Y ahora bien, ¿qué implica ser científico? Puede definirse a partir de una característica muy particular que se establece como denominador común: un estado de alarma inherente y una curiosidad latente. Es estar inconforme, manifestarse incómodo ante un pedazo de realidad que no se interpreta con las herramientas convencionales y se pretende explicar con una lupa (pero sobre todo con otros ojos). Es reconocer una situación e intentar comprenderla con minucia para luego describirla y actuar sobre ella. Es hacer cosas con palabras, colocar patas hacia arriba lo establecido: observar el cielo y pensar más allá del tiempo atmosférico y las precipitaciones; es caminar la tierra, reflexionar acerca de su biología y reconocer mundos paralelos; es –algunas veces– vestir trajes a medida o lucir polleras formales y cuestionar los habitus de clase; es pagar en la almacén con billetes y preguntarse por qué.

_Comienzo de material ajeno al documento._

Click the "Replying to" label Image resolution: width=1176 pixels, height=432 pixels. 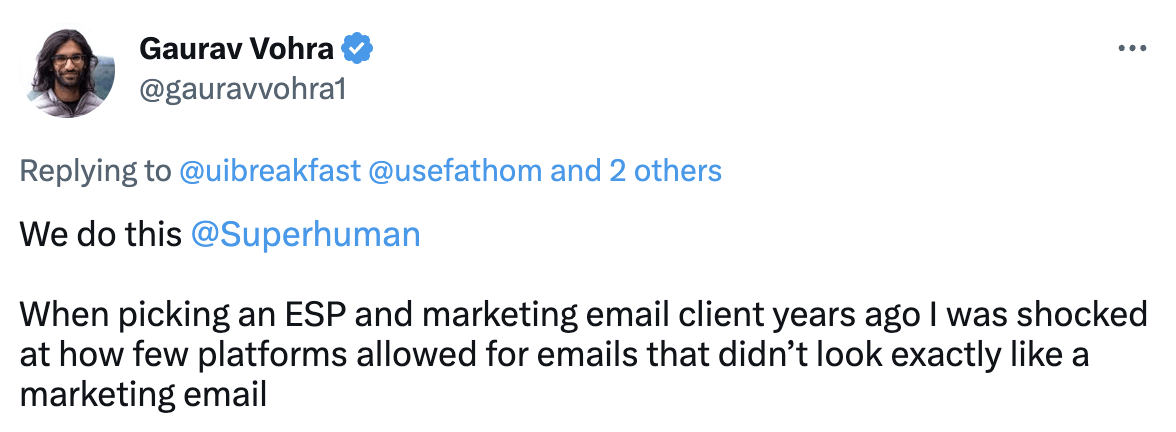96,171
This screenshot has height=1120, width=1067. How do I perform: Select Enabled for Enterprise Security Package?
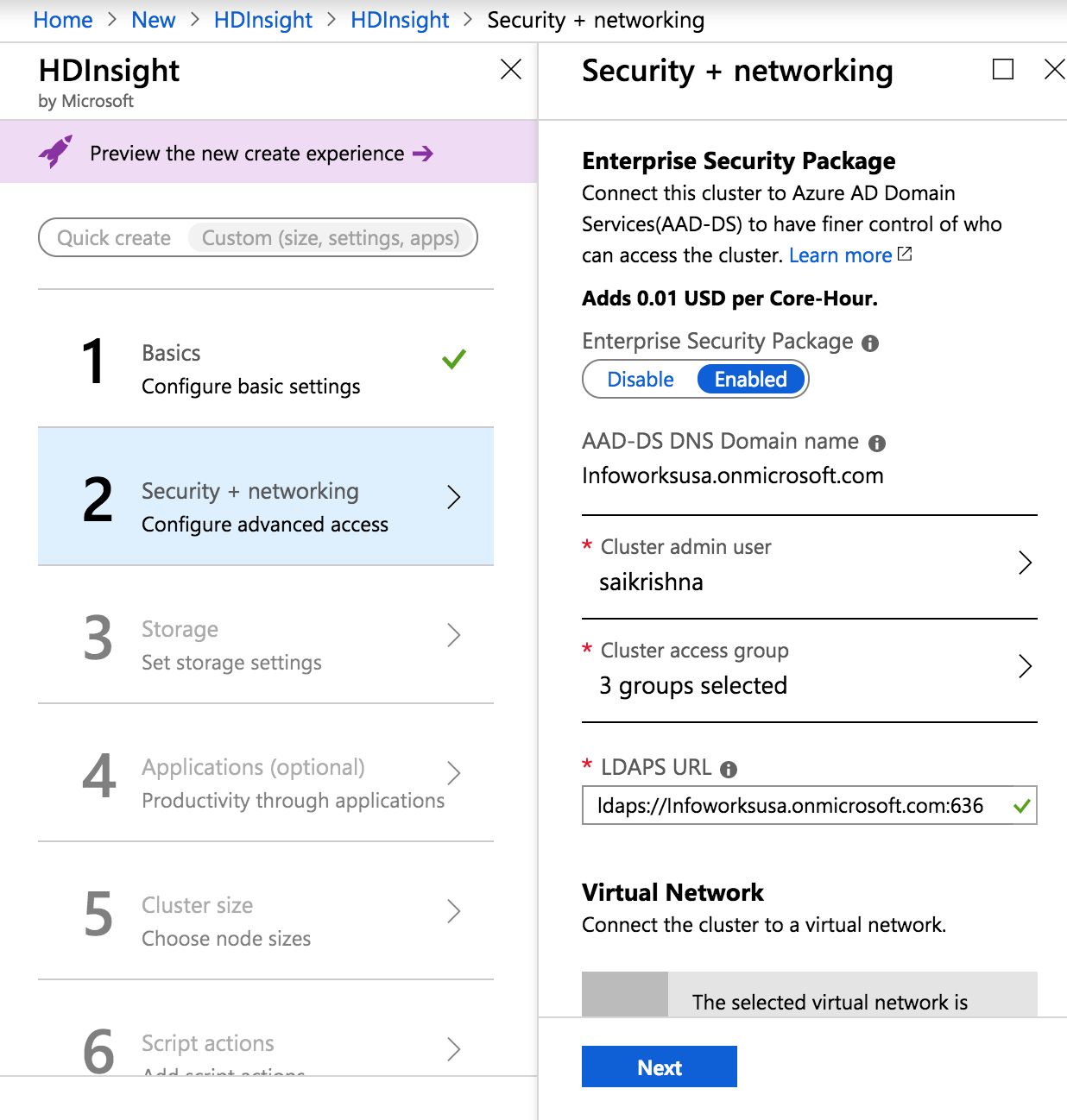[x=751, y=380]
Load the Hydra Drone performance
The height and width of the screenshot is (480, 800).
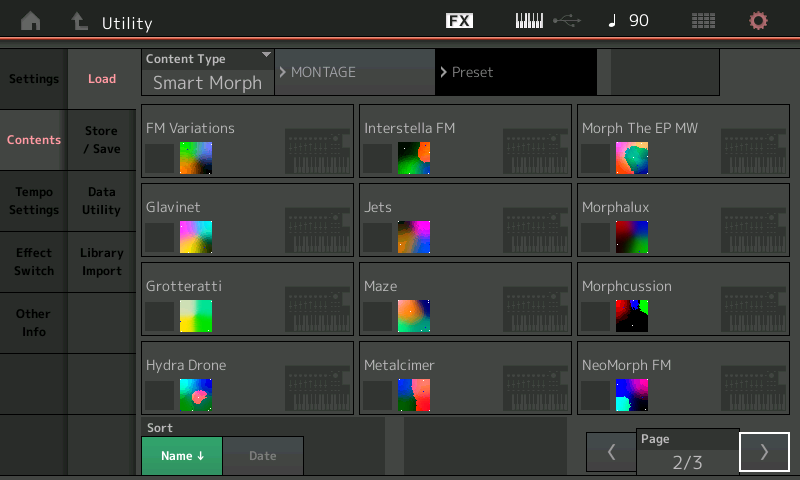(x=248, y=378)
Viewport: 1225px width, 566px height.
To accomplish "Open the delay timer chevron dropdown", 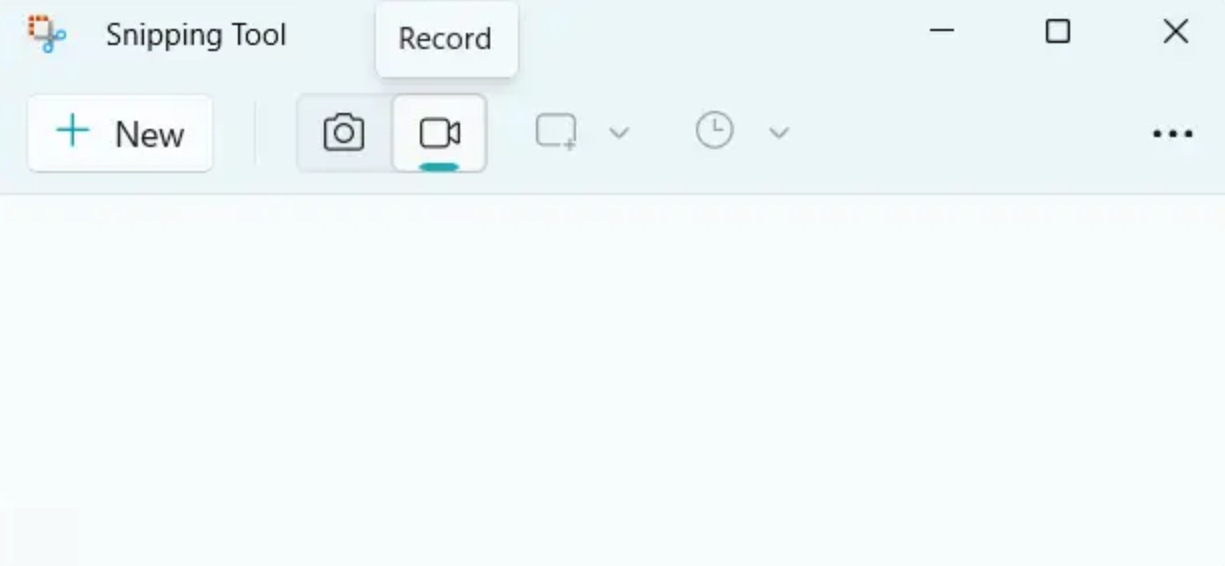I will pos(779,133).
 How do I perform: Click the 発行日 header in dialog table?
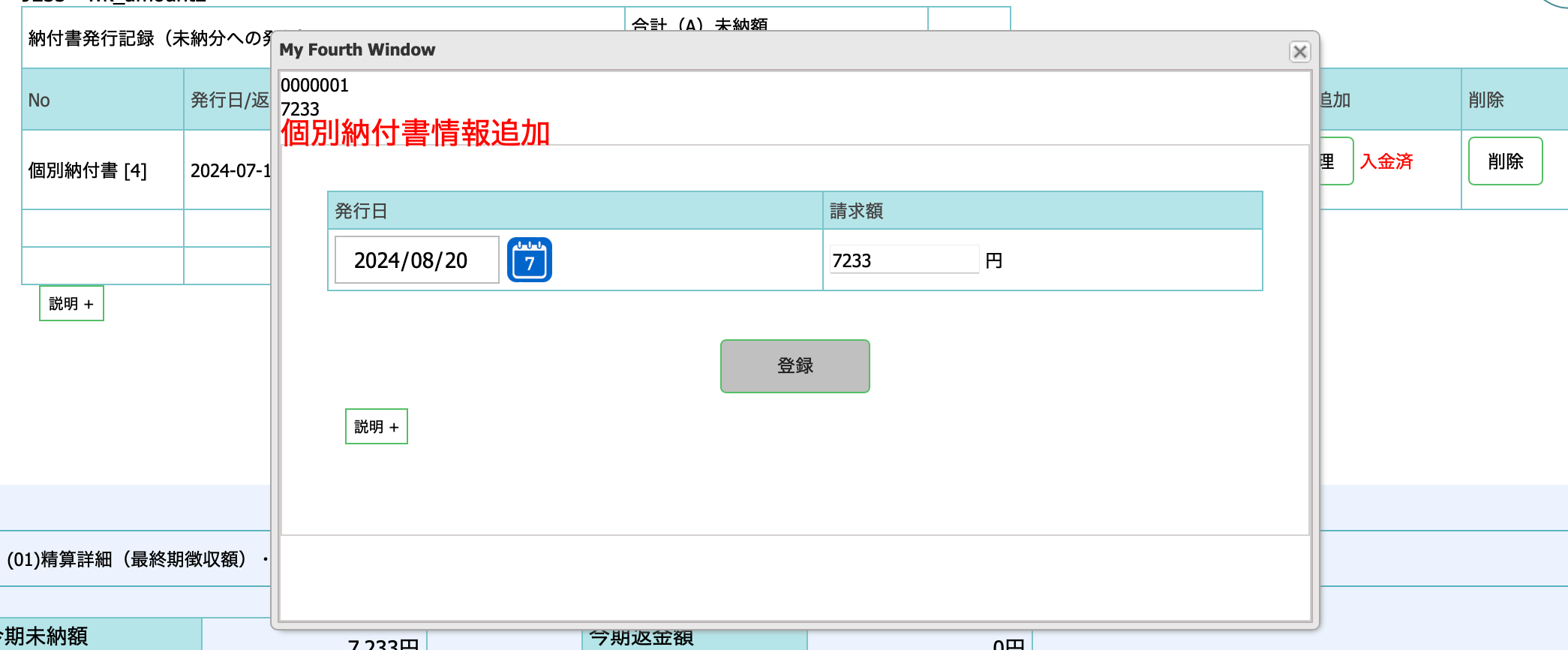(x=361, y=211)
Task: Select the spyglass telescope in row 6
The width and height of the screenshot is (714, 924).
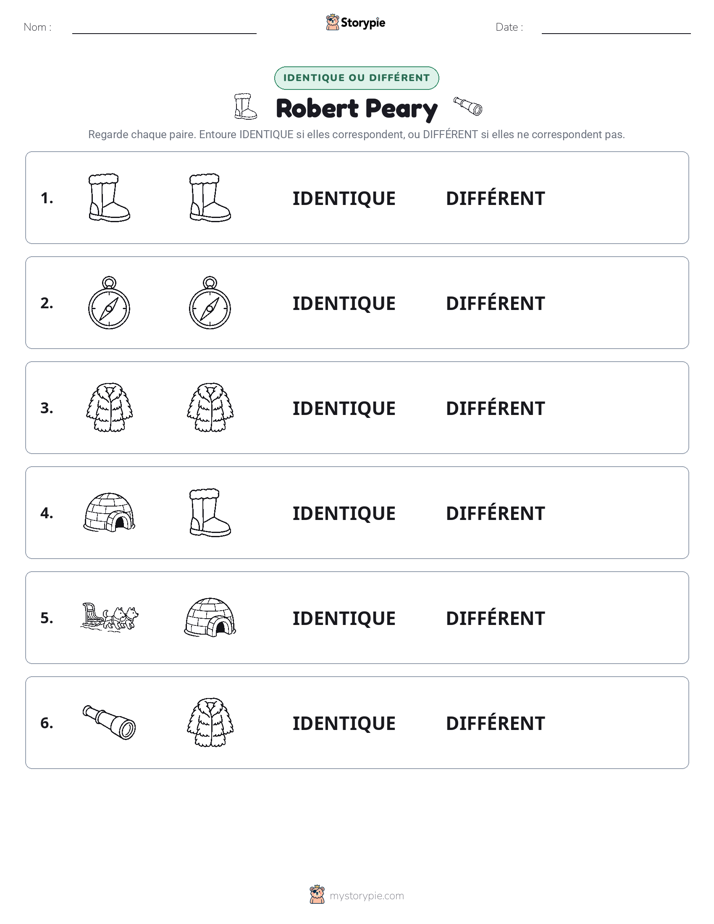Action: [x=109, y=722]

Hoy la realidad es otra y a 45 años del fallecimiento de Houssay, sus frases hacen eco y rebosan de actualidad. Será necesario, una vez más, leer al maestro: “La disyuntiva es clara, o bien se cultiva la ciencia y la investigación y el país es próspero y adelanta, o bien no se la practica debidamente y el país se estanca y retrocede. Los países ricos lo son porque dedican dinero al desarrollo científico-tecnológico y los países pobres lo siguen siendo si no lo hacen. La ciencia no es cara, cara es la ignorancia”.